The Union Army entered Galveston, Texas, where the celebration began, on June 18, 1865.  General Gordon Granger read an order announcing emancipation on June 19.

A declaration of freedom means nothing by itself.  It took a military victory to transform the promise of freedom into the reality of freedom.  The people who praise liberty and sneer at the military would do well to remember that.
Meanwhile, Vice President Biden continues to provide entertainment.  Aaron Blake reports for the WaPo:

Speaking at a ceremony unveiling a statue of [Frederick] Douglass in the U.S. Capitol, Biden talked about how Wednesday's Juneteenth holiday honors the day Texas became the last state to learn the Civil War -- and by extension, slavery -- was over.

"Today, we celebrate the anniversary, as Speaker Pelosi pointed out, of the victory over slavery is June 13th," Biden said, appearing to mix up his dates. "Finally, the message got to Texas."
June 13?  Well, per Animal House, "Forget it.  He's rolling."  But what's that dig at Texas?  Did he really mean that?

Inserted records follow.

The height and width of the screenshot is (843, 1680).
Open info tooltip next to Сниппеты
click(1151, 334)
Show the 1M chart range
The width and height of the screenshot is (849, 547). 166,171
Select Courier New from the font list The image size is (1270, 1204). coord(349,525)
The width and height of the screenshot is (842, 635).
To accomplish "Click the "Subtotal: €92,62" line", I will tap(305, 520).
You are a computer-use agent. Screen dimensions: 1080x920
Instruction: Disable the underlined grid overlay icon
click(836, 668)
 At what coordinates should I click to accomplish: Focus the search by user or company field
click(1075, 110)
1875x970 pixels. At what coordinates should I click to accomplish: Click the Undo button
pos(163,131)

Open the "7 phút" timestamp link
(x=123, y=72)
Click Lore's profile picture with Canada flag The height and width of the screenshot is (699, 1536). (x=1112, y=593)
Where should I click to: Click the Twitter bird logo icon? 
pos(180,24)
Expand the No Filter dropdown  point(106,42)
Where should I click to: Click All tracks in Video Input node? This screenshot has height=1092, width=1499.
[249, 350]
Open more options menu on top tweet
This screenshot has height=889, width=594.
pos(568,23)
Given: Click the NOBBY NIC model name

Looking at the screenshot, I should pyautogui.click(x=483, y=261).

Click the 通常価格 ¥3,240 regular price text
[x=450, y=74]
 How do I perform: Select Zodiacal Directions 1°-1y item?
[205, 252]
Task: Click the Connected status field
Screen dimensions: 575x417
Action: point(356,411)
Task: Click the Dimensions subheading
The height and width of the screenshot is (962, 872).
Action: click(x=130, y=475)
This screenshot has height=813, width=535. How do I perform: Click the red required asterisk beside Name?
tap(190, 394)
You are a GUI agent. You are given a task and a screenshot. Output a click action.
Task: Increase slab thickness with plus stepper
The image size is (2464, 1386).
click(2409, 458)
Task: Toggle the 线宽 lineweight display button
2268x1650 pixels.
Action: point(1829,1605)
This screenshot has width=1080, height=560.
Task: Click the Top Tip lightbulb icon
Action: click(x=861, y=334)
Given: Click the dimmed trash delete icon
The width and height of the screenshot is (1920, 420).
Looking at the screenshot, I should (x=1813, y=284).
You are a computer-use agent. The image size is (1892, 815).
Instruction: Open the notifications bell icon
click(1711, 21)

Biden then caught himself as someone in the audience appeared to react negatively to his choice of words.

"I didn't mean it the way that sounded. It just took time. It took a long time to get to Delaware too," he said.

Actually, Mr. Vice President, emancipation took six months longer to get to Delaware.  The Emancipation Proclamation, by its terms, only applied to states in rebellion on January 1, 1863.  While the emancipated former slaves in Galveston were celebrating, the slaves in Dover were still slaves.  They remained so until the requisite 3/4 of the states ratified the Thirteenth Amendment on December 6.  The 3/4 did not include Delaware, which symbolically ratified in 1901.

I'll take Mr. Biden at his word that he didn't mean it that way.  Let's both hoist a glass today to the Great Emancipator and, every bit as importantly, the gallant soldiers who transformed the Proclamation into reality.  And let's stop elbowing each other over the sins of people long dead.